Apart from its obvious health benefits and its mood enhancing capabilities exercise plays a significant role in the process of neurogenesis (the creation of new brain cells). BDNF is responsible for neurogenesis in the hippocampus, which we know from previous posts is responsible for: learning and memory. The exact mechanism behind neurogenesis is still not completely understood but it is believed that the mild stress generated by exercise stimulates the creation of BDNF proteins that act to promote neurogenesis. BDNF acts not only to generate new neurons, but also to protect existing neurons and to promote neuroplasticity. This is particularly relevant because the brain starts to lose nerve tissue beginning at age 30. Aerobic exercise reinforces neural connections by increasing the number of dendrite connections between neurons, creating a denser network, which is then better able to process and store information. This suggests possible preventative and therapeutic effects for diseases such as Alzheimer’s and Parkinson’s that progress via the loss of neurons. In addition, exercise has been shown to decrease the loss of dopamine-containing neurons in mice with Parkinson’s.
It has also been shown that physically active people recover from mild depression more quickly, and physical activity is strongly correlated with good mental health as people age. Depression is related to low levels of certain neurotransmitters like serotonin and norepinephrine. Exercise increases concentrations of these neurotransmitters. In addition, serotonin has a reciprocal relationship with BDNF, i.e. BDNF boosts serotonin production and serotonergic signaling stimulates BDNF expression. Since exercise also increases BDNF production directly, there is a reinforcement of the serotonin-BDNF loop, indicating exercise’s significant potential as a mood-enhancer.
Finally, exercise produces the release of Endorphins which interfere with the transmission of pain impulses to the brain. Thus, endorphins tend to minimize the discomfort of exercise and are even associated with a feeling of euphoria.

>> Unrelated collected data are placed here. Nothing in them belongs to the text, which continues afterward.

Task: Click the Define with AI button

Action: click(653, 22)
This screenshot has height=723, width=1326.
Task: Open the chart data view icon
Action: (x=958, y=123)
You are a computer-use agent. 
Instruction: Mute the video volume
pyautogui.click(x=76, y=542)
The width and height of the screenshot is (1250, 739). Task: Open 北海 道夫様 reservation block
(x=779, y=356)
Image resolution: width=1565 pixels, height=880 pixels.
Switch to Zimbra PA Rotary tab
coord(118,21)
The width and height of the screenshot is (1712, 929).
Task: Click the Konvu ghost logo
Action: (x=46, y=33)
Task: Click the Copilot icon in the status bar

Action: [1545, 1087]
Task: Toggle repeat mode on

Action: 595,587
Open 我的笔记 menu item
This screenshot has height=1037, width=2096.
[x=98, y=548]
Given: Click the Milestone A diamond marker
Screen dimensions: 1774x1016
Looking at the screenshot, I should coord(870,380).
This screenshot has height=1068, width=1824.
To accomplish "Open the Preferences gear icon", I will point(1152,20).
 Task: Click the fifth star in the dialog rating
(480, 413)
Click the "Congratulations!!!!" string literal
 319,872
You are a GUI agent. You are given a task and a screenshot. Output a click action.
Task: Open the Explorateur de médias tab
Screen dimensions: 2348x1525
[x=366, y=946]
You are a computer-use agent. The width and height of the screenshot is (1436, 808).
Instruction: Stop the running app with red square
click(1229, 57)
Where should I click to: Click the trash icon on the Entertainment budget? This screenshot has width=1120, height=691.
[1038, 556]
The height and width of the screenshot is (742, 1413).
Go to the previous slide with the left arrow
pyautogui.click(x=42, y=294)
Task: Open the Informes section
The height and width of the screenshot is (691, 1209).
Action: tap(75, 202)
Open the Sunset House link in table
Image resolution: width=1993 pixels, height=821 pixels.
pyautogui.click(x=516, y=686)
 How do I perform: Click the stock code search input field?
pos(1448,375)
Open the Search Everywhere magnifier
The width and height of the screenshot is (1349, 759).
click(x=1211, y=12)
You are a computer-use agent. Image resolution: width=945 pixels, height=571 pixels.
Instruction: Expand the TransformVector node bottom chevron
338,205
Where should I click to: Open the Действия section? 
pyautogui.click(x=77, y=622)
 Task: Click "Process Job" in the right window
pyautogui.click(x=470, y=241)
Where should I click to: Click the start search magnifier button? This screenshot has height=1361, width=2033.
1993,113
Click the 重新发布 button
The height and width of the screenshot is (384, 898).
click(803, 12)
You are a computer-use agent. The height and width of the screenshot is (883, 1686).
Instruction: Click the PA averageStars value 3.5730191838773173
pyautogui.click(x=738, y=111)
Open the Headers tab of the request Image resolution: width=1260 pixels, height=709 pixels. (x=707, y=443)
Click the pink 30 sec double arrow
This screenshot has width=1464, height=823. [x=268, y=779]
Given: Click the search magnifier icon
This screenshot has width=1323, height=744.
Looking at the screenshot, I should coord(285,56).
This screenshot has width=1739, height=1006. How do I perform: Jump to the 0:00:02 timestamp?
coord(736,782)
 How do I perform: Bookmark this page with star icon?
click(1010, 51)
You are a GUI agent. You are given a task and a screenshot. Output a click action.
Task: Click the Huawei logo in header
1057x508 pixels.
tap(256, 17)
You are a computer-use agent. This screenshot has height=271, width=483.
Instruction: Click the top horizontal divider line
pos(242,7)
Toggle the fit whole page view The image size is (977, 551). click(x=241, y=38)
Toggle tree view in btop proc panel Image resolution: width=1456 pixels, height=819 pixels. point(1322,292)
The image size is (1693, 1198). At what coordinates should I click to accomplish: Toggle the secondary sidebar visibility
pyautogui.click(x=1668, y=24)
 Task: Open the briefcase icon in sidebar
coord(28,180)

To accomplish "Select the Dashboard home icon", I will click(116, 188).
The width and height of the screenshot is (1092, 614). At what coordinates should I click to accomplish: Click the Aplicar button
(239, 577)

So, to sum up exercising (in particular aerobic exercise) is much more beneficial to us than simply getting into good shape. We know that exercise can be used as a preventative tool against Alzheimer’s, to increase memory capabilities, and reduce anxiety and depression. In fact, recent research demonstrates that regular exercise over a 4 week period is almost as effective as antidepressants.
However, individuals often struggle to maintain an aerobic exercise regime, such as jogging. The trick is to gradually work your way up to at least 30 minutes of continuous aerobic exercise because the release of endorphins usually takes about 30 minutes from the start of continuous moderate activity (65 percent of your maximum heartrate, which is 220 minus your age)
Hope you enjoyed this four part series on neurogenesis and that you’ll be motivated to take advantage of all the benefits exercise has to offer!